What the exercise asks - From the line containing "Instruction: Click the" down to the final line of the entries below, restate each line word for word and add nothing.
======
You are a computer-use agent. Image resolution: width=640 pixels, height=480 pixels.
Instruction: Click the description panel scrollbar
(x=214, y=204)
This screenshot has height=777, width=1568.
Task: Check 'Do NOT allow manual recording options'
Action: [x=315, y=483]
======
Answer to this exercise -
Instruction: Click the description panel scrollbar
(x=214, y=204)
This screenshot has height=777, width=1568.
Task: Check 'Do NOT allow manual recording options'
Action: [x=315, y=483]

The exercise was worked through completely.